Jednak starożytni filozofowie, hołdujący logice, przewracają się w swoich grobach, słuchając wywodów przewodniczącego PO. Jakże bowiem wysnuć związek przyczynowo skutkowy z twierdzeń, że Platforma miała już w szufladach projekt podobny do 500+, skoro mówiący te słowa sam twierdził, że pieniędzy na te projekty nie ma, a jeśli są gdzieś zakopane (na pewno nie w Zakopanem), to niech ktoś mu powie gdzie. Albo ustami swojego ministra finansów grzmiał że : "piniędzy nie ma i nie będzie"? Gdzie logika w stwierdzeniu, że policja nie strzelała do górników, skoro są filmy, szeroko znane i rozpowszechniane, że strzelała, albo żądanie iżby nie kupować sprzętu wojskowego za granicą, tylko zamawiać w polskich zakładach zbrojeniowych, skoro polski przemysł wojenny nie ma, także z powodu decyzji rządu D.Tudka, takich mocy przerobowych, a broń potrzebna jest tu i teraz?
Podobnych "kwiatków" jest znacznie więcej. Kłamstw, pomówień, przeinaczeń, przyprawionych tuskowymi emocjami owiniętymi w niemiecką i unijną flagę, jakimi ten rzuca w tłum słuchających go ludzi. Rozumiem, każdy gra na emocjach, także partia rządząc i mówi rzeczy, które nie mają miejsca, do dziś nie mogę Jarosławowi Kaczyńskiemu wybaczyć, że okłamał mnie i wszystkich Polaków, mówiąc o końcu uległości względem Unii, ale jeśli pisowskie przeinaczenia i prawdomówność są Karkonoszami hipokryzji i zaprzaństwa, to te Platformy Obywatelskiej i samego Tuska, urastają do wielkości Olympus Mons (najwyższy szczyt na Marsie, wznosi się na 21 287,4 m).
Do tego wszystkiego retoryka Tuska ulegająca ciągłej degradacji, staczająca się do poziomu najbardziej ordynarnych kłamstw i pomówień, rodem z portaliwego magla, albo farmy trolli z Petersburga.
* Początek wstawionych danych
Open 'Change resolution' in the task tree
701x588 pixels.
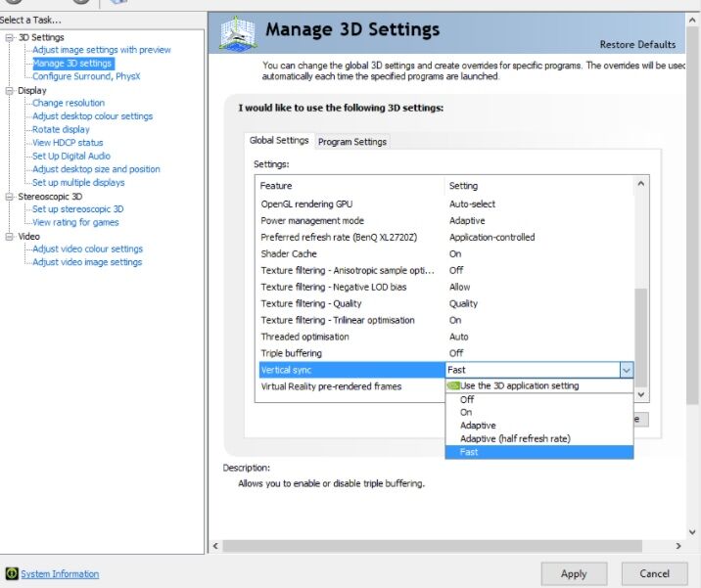click(x=69, y=103)
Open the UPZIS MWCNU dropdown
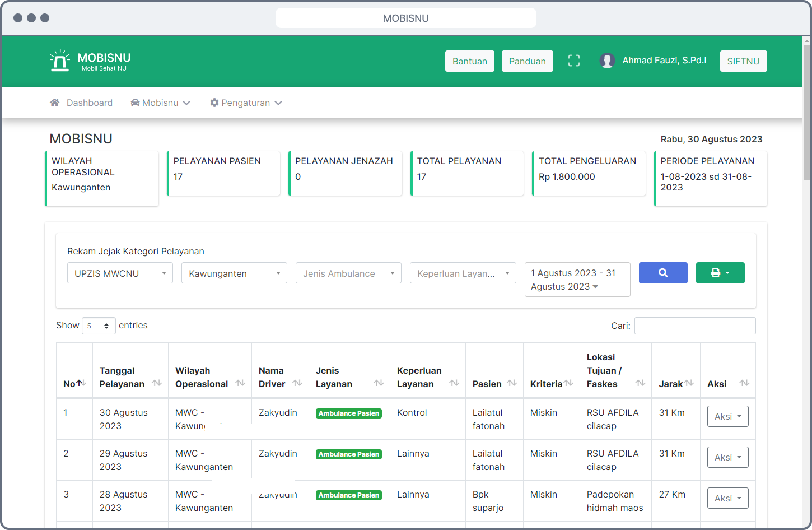Screen dimensions: 812x530 pos(120,273)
Jednocześnie wszystko to, co mówi przewodniczący Platformy, staje się coraz bardziej radykalne i tylko czekam, aż z wściekłości na PiS i własny imposybilizm, zacznie on, niczym Hulk Hogan, rozrywć koszulę na swojej, porosłej rudym włosiem, klacie, albo obiecywać prawo do aborcji na ośmiolatkach!?
I tylko ludzi żal, tych którzy go popierają, bowiem wiedzie ślepiec swoich wyborczych ślepców na zatracenie, którym wcale nie będą przegrane wybory, tak Prawo i Sprawiedliwość wygra je, tylko niebywała frustracja tych ludzi i rodząca się z wolna myśl, gdzieś z tyłu głowy, na samym końcu potylicy, że najzwyczajniej, przez swoje polityczne wybory - szkodzili Polsce!